Let's say that, after installing your velvet Elvis paintings and Maple Leafs night-lights at 24 Sussex, you proceed to do the following:
1) Accept floor crossers and an unelected hack Senate-appointee into Cabinet--in flagrant violation of your most fundamental ethical standards--in order to give yourself instant M.P.'s from places where virtually nobody voted for you;
2) Bring down some of the most costly, irresponsible, pork-filled budgets in recent Canadian history;
3) Pursue a thuggish program of anti-Opposition vilification and odium unlike anything witnessed in living memory;
4) Perfect the art of pandering to influential and wealthy ethnic groups for partisan gain;
5) Provide the most abjectly anti-federal concession to ethnic nationalism ever witnessed in North America;
6) Strangle any hint of independent thought, speech and action in an effort to retain total control of "the message" and constrain your caucus' vocal platoon of bone-in-the-nose recreants;
7) Fire or intimidate any civil servant who has the audacity to do his or her job without reference to your partisan needs or ideological programme; and
8) Suppress debate concerning your government's central foreign-policy initiative by slandering as "terrorist sympathisers" anybody who dares give voice to majority domestic opinion by critiquing the conduct of the war.
Now, if you've completed all these tasks, would you be happy with this?

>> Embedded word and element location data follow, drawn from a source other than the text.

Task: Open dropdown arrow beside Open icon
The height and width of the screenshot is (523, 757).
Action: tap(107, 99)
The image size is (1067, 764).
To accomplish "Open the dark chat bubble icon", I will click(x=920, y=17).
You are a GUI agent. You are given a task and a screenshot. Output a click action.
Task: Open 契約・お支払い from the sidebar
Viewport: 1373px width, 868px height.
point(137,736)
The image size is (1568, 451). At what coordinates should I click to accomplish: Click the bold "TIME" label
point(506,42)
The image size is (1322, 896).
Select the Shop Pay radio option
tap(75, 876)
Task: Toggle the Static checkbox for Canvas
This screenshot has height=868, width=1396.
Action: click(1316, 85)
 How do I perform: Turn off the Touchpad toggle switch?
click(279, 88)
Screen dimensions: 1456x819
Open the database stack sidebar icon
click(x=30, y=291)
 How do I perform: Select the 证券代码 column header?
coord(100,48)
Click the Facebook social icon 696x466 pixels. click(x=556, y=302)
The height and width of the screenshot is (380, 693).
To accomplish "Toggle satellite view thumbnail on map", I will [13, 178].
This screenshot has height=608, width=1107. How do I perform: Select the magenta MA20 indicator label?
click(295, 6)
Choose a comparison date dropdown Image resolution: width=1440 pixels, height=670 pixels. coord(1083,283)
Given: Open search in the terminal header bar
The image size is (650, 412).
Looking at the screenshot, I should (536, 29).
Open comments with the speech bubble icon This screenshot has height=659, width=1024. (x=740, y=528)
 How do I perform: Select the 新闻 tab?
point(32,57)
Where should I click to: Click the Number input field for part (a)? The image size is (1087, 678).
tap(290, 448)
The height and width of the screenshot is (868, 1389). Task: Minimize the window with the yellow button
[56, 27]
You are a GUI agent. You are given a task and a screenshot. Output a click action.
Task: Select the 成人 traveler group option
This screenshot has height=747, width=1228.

Would you be satisfied being in a dead heat with the Opposition, especially when you're an experienced, veteran politician who has rarely had his lips off the public teat during the span of his adult life and when your adversary is someone your party considers a laughable, gutless, clueless, indecisive milquetoast?
Would you enjoy taking the polling equivalent of an unlubricated bratwurst-sized proctoscope in Ontario to the tune of a measly 32% against the Opposition's 50%? After doing so much humiliating kow-towing to Quebec nationalism, would you expect to be rewarded by being twelve points below the separatist party and in a dead heat with a party led by one of the most hated men in Quebec?
In brief, could you possibly conceive of yourself as anything other than an achingly inept, stumblebum poltroon?
If your answer to the above question is "no", two things are indisputably true:
1) You are more honest than your disciples are; and
2) You are smarter than they are.
For more details, consult the entry for "Faint Praise" in the Oxford Dictionary Of Idioms.